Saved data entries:

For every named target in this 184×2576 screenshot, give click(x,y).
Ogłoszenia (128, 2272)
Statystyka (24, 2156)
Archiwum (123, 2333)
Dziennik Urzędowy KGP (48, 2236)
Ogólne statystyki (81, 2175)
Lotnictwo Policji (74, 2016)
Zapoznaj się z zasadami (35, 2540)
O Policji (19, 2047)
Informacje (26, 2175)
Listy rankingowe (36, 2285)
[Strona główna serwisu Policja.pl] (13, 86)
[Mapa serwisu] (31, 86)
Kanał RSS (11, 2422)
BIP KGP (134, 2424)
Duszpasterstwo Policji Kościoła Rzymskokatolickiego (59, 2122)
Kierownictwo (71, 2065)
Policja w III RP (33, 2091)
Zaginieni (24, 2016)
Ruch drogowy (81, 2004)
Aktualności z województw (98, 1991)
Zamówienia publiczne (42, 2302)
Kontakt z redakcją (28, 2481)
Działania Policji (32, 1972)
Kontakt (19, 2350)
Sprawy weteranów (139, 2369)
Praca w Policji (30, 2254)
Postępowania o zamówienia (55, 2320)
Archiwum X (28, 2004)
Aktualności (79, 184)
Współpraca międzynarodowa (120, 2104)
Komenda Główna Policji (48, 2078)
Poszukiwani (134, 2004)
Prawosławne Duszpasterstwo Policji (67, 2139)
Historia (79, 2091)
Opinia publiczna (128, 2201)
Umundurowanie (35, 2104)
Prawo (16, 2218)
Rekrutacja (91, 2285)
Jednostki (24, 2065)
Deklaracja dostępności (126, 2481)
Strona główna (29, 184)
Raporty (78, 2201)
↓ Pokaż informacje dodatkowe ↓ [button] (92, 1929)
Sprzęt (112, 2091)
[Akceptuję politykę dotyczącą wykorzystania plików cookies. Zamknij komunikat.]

● **Work to be completed**: Wherever the word "Strona" appears in a line of the data above, copy that line.

● **Your response**:
[Strona główna serwisu Policja.pl] (13, 86)
Strona główna (29, 184)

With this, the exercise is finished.